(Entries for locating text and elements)
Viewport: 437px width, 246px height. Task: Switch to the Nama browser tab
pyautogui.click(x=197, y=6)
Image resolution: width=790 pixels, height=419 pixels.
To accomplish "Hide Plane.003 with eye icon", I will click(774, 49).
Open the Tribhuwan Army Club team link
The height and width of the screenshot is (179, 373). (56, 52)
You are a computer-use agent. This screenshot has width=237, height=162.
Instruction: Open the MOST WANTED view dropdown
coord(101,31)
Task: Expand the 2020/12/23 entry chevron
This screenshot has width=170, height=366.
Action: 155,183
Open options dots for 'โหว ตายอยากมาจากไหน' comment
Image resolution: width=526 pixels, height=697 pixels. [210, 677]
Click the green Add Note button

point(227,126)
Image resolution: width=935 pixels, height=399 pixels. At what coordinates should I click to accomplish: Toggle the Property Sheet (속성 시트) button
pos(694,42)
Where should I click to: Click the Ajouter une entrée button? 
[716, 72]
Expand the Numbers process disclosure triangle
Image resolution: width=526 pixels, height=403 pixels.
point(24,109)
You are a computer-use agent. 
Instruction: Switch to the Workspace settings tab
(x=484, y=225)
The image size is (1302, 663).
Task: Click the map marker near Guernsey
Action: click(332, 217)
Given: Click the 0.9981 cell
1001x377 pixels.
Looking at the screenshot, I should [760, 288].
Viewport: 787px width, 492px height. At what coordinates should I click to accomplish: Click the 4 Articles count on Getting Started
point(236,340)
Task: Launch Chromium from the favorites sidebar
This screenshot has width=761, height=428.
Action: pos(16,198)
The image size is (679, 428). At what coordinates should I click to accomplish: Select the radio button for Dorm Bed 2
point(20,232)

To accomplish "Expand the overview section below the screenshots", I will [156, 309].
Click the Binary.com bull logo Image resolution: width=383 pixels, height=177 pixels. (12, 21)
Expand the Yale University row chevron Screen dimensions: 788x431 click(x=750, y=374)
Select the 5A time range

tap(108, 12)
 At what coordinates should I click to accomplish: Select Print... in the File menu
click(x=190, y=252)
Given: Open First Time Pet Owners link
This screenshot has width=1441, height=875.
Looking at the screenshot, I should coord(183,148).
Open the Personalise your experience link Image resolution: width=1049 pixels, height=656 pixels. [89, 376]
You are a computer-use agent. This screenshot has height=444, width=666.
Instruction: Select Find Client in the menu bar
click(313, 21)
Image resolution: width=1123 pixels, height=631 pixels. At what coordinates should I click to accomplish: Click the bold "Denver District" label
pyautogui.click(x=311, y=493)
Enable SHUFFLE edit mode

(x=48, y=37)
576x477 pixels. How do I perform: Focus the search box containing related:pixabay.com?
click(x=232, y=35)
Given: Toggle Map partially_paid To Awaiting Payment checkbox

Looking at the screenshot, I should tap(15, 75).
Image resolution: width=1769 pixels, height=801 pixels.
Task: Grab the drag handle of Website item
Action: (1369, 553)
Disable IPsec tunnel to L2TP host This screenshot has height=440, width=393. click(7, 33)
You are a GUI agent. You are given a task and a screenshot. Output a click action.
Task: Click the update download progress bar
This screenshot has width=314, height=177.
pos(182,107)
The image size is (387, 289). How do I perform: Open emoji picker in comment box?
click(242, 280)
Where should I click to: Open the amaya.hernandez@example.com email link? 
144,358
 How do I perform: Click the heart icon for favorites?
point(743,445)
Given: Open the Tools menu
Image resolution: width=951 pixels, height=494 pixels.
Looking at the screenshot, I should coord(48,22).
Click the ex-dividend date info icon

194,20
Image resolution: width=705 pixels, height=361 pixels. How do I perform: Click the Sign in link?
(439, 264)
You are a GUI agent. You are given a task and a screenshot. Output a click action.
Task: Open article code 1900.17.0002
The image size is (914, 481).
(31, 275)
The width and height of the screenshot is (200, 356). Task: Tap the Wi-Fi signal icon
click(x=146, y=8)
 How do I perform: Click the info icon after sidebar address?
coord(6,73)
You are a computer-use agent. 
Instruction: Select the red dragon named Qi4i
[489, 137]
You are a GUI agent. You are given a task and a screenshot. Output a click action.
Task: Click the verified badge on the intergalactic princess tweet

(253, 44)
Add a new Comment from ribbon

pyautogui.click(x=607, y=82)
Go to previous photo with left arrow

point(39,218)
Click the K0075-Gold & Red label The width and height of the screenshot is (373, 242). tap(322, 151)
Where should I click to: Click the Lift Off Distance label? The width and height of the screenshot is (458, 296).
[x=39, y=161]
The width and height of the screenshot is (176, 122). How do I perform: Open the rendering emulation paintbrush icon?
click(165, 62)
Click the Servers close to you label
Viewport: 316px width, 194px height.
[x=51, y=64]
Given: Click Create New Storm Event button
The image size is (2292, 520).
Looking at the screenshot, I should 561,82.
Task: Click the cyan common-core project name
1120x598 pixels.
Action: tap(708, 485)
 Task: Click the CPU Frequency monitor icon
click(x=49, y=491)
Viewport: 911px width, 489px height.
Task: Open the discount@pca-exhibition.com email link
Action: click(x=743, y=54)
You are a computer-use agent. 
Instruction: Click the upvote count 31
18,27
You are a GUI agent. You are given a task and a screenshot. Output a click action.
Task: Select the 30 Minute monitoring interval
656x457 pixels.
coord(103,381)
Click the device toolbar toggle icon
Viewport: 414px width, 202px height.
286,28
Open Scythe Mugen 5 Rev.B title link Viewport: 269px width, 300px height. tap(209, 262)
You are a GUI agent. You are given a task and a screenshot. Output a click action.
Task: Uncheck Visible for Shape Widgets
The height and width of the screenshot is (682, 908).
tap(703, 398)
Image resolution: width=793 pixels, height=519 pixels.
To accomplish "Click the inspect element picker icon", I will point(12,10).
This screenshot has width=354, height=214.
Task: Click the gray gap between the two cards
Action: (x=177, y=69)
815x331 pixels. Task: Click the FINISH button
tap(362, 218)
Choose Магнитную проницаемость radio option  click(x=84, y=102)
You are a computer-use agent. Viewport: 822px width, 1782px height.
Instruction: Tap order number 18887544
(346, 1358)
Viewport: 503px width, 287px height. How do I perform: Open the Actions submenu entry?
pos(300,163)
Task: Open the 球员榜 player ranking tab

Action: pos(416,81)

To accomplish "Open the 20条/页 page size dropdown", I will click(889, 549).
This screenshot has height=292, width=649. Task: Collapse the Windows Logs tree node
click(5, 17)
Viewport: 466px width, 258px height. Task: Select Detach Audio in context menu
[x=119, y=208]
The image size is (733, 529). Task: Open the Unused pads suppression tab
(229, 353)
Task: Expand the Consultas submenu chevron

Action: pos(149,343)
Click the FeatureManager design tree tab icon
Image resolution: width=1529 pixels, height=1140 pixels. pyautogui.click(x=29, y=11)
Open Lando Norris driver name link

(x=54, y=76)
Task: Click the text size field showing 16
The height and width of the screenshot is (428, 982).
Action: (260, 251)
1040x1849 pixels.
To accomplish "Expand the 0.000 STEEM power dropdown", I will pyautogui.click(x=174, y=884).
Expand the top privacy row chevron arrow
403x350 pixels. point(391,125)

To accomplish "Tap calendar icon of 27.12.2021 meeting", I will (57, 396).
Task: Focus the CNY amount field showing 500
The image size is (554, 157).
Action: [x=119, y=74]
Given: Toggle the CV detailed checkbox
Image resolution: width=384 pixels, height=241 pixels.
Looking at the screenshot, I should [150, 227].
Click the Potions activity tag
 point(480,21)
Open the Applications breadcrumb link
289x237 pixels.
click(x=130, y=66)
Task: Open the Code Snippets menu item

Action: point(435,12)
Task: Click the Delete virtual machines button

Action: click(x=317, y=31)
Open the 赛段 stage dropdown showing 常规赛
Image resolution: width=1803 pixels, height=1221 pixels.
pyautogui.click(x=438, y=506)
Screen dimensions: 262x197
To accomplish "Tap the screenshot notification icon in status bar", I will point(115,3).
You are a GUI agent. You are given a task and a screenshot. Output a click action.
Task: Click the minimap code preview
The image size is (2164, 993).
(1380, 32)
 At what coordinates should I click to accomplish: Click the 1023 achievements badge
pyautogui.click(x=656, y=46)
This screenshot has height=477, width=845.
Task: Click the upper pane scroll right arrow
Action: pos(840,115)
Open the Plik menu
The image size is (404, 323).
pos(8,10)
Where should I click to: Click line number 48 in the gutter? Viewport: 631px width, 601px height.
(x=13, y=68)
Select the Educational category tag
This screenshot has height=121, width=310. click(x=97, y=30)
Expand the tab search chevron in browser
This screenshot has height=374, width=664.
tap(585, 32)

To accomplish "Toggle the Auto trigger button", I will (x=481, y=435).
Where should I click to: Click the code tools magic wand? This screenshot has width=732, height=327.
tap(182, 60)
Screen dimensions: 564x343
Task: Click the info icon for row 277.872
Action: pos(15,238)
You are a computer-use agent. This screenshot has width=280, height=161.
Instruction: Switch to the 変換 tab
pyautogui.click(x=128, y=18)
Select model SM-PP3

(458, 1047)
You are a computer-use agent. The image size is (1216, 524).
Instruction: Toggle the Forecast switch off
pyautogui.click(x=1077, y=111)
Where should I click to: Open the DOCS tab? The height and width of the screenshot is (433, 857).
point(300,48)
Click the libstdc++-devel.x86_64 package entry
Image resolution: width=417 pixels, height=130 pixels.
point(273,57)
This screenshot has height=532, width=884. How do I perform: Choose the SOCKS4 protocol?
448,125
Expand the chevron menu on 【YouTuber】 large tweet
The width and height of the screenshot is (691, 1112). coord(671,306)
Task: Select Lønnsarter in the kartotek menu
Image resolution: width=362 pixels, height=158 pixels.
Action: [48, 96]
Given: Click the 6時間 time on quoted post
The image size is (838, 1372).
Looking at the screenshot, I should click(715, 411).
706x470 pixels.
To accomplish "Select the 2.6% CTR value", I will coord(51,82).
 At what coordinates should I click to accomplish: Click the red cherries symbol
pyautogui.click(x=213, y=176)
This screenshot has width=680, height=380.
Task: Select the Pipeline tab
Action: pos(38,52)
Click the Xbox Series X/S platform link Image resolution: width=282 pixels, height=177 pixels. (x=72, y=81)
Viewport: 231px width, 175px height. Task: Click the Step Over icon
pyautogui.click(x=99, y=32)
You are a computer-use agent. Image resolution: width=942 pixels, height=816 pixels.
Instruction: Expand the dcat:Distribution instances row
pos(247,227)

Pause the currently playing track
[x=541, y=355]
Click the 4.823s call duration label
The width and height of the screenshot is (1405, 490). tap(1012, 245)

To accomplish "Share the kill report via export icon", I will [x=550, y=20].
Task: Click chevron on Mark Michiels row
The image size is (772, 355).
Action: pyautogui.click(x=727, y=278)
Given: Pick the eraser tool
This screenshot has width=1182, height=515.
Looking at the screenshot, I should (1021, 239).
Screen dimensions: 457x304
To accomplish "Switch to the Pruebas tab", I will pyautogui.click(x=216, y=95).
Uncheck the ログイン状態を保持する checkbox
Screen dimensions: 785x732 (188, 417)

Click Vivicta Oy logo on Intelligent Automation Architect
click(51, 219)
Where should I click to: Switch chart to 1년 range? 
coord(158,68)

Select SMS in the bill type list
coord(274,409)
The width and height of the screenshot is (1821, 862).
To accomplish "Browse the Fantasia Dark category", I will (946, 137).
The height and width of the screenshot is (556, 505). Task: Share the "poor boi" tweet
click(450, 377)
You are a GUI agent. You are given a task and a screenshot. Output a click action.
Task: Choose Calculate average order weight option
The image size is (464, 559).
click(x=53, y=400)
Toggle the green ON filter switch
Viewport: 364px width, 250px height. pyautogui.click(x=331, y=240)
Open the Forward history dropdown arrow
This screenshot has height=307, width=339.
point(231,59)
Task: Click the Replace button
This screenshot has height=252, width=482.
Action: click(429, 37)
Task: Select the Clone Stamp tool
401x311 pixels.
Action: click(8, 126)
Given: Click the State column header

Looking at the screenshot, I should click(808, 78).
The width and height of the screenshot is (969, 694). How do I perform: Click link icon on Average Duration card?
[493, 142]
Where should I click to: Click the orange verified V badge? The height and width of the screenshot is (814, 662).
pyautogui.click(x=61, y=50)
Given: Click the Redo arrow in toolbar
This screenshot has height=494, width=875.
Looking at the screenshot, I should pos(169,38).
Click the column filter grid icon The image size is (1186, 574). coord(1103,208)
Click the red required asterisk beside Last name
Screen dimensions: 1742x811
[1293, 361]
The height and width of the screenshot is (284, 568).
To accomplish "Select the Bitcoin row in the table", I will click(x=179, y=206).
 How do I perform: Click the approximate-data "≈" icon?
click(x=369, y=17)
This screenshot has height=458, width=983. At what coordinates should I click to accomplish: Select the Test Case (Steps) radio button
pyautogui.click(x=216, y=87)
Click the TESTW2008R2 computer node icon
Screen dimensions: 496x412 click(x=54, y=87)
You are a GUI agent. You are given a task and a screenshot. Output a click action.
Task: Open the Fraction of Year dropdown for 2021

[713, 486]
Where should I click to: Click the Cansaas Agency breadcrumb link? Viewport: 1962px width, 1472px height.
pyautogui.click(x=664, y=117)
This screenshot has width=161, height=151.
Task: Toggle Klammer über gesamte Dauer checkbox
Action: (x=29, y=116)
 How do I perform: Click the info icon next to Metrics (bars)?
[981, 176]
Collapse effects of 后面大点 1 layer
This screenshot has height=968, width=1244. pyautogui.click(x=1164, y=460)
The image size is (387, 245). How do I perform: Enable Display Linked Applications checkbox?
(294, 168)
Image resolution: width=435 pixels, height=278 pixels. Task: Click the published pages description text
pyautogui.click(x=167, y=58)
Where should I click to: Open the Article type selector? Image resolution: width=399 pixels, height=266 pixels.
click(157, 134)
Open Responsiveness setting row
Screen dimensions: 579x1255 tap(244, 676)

WHAT IS BEING ASKED. Pull out every line in the records that contains the word "radio", and copy each one as it appears.

SOLUTION.
The image size is (679, 428). At what coordinates should I click to accomplish: Select the radio button for Dorm Bed 2
Choose Магнитную проницаемость radio option  click(x=84, y=102)
This screenshot has height=458, width=983. At what coordinates should I click to accomplish: Select the Test Case (Steps) radio button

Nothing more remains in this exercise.